Nothing but a number is needed here; count the lines of the listing that include "More".
Input data below:
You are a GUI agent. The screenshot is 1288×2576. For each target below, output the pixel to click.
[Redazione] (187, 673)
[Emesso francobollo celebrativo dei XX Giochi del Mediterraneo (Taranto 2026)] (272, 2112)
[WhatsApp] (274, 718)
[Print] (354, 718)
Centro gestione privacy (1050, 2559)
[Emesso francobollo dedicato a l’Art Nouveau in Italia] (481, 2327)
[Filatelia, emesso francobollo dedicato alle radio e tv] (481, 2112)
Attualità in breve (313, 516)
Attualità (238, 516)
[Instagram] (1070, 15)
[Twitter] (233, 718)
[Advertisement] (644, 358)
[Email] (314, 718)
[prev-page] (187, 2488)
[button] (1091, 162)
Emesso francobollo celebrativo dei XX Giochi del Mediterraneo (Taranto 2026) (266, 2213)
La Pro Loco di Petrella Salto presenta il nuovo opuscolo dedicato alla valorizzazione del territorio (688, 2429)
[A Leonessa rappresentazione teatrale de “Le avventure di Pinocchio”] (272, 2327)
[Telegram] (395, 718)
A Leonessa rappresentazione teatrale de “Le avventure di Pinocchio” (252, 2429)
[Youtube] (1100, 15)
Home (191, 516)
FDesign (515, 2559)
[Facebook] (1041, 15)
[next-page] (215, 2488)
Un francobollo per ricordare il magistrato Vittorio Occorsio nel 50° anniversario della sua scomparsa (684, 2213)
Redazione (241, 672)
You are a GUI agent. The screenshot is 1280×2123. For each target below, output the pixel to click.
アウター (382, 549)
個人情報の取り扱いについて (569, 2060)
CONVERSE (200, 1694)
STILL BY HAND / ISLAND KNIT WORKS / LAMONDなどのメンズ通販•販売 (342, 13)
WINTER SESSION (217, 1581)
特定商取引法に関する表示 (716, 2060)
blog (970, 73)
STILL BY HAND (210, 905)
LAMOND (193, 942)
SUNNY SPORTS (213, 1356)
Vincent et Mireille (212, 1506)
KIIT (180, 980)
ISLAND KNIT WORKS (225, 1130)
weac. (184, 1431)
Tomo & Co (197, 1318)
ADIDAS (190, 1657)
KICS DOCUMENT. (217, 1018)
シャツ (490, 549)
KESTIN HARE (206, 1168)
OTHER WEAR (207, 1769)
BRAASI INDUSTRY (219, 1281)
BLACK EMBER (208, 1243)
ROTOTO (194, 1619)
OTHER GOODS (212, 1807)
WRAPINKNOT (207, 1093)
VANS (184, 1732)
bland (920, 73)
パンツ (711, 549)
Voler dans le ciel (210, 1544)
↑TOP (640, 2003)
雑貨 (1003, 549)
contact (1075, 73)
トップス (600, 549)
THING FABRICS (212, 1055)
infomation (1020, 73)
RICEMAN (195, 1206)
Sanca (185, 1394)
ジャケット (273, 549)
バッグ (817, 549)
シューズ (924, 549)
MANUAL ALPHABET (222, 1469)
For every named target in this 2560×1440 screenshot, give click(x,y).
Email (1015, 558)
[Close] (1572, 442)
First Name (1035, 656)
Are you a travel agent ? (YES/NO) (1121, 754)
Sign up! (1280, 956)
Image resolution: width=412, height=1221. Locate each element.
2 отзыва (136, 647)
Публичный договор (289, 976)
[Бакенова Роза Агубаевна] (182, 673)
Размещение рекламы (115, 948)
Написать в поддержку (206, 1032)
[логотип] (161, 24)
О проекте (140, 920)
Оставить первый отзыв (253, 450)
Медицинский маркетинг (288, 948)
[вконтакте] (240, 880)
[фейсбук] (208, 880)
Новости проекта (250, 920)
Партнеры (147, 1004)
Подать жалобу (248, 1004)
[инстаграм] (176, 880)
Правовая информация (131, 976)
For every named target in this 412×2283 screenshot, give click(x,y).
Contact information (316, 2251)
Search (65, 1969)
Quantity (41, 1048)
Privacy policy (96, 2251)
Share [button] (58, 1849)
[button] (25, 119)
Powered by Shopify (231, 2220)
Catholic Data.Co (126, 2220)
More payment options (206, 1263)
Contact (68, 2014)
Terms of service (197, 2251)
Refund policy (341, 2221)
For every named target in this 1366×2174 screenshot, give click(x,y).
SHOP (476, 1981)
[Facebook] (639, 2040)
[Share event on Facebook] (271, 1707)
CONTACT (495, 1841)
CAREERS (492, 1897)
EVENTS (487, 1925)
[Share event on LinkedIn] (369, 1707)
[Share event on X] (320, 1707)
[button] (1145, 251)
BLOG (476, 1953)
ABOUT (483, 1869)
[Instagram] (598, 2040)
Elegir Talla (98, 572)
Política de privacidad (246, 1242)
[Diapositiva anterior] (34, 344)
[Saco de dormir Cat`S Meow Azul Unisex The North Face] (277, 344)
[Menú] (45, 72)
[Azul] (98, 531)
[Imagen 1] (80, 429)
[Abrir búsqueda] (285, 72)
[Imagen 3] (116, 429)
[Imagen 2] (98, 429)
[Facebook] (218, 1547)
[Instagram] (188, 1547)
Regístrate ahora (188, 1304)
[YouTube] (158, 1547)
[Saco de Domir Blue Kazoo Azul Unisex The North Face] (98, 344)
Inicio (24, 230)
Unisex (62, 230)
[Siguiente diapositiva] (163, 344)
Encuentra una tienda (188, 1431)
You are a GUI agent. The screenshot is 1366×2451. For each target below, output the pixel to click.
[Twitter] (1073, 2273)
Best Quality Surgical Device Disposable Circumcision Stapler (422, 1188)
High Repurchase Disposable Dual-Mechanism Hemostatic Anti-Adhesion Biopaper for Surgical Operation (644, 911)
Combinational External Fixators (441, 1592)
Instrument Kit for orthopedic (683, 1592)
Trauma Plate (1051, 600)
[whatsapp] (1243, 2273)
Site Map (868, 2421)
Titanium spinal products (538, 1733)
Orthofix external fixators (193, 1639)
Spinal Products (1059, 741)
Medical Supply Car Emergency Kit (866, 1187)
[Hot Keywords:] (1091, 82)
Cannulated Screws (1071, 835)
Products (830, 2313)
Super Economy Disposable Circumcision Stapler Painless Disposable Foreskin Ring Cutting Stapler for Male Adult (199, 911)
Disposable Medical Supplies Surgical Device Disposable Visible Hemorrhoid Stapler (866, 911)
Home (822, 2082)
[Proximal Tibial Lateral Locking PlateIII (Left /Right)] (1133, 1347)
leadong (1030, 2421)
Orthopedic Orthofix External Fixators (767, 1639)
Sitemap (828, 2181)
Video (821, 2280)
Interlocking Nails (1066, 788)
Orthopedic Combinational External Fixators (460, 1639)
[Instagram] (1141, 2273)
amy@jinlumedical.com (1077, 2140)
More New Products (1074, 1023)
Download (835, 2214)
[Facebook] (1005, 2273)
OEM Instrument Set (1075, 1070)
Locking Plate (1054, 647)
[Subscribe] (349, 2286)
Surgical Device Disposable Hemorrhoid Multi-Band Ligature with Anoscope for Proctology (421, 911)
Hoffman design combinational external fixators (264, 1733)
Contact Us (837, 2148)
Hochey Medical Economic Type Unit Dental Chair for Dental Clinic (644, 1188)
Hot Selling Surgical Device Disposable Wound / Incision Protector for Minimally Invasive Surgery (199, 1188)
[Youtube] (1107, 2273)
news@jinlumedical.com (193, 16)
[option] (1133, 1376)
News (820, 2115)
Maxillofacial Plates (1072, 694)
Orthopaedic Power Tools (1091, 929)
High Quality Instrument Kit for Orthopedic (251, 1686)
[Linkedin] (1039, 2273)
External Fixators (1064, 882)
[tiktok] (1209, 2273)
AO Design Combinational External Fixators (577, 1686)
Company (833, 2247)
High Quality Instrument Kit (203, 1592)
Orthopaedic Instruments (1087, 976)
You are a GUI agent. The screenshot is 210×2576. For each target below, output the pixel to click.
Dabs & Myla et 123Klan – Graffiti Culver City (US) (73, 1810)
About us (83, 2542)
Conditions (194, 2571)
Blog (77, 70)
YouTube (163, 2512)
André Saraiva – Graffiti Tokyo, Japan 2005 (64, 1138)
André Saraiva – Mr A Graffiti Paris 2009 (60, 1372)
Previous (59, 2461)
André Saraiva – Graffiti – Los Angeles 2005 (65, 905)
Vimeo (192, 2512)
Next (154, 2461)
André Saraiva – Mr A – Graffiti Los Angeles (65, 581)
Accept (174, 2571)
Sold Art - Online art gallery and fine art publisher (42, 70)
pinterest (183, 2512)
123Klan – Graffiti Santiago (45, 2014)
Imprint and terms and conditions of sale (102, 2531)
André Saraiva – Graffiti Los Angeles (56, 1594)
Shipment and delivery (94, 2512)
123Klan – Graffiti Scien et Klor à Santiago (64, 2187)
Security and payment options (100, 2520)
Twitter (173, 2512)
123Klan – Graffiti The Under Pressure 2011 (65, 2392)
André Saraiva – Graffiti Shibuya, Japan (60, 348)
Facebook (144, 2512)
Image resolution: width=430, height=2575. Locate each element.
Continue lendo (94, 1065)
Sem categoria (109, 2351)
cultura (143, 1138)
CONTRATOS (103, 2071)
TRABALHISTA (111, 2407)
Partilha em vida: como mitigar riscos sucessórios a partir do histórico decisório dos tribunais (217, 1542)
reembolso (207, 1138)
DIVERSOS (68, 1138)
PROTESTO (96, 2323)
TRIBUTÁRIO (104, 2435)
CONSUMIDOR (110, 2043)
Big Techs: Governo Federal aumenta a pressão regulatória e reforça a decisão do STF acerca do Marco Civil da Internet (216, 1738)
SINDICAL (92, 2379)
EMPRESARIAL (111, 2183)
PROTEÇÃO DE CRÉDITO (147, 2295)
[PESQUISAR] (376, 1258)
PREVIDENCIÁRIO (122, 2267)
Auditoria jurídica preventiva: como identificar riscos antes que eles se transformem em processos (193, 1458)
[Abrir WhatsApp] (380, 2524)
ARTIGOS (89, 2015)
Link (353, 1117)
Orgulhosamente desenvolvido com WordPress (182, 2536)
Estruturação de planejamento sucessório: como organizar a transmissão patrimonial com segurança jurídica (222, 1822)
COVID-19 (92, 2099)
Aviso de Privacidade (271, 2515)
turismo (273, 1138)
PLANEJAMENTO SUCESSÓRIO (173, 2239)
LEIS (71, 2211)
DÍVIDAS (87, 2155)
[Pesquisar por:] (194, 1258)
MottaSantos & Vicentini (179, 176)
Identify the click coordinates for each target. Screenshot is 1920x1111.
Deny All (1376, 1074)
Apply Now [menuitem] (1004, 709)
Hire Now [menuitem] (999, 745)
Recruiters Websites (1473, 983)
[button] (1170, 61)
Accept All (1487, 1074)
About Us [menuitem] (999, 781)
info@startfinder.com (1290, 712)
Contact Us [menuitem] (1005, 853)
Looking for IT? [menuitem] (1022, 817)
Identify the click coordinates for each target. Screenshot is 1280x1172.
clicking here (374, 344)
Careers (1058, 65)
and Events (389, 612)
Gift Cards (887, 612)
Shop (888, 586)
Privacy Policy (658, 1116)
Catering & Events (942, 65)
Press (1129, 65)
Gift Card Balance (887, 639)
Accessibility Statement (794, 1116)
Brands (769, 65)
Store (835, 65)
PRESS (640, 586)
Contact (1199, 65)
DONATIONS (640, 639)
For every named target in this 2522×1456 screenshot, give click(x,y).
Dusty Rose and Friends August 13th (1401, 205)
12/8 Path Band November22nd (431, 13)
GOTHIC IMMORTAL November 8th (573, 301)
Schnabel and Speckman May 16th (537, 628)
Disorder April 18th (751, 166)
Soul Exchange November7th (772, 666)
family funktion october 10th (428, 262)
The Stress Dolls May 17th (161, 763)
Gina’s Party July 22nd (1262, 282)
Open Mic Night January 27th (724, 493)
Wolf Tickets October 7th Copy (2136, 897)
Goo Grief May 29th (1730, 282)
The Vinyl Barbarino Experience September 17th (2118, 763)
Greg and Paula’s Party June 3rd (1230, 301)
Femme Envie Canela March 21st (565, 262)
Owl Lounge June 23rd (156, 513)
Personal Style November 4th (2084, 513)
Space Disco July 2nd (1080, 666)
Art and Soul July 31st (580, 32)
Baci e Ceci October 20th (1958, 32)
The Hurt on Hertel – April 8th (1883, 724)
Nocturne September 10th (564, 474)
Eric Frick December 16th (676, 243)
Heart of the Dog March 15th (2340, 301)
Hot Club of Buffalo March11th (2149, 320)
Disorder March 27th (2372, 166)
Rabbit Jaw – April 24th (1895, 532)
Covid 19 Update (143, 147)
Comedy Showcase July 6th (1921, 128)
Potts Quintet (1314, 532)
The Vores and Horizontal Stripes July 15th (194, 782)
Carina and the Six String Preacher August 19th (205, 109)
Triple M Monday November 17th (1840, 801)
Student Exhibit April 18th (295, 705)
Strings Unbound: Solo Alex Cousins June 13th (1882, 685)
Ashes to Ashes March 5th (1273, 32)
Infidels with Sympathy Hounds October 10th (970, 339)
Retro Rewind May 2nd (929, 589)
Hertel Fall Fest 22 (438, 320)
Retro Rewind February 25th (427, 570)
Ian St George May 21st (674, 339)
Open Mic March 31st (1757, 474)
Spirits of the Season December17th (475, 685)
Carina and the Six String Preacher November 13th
End of Input data.
Answer to this task:
2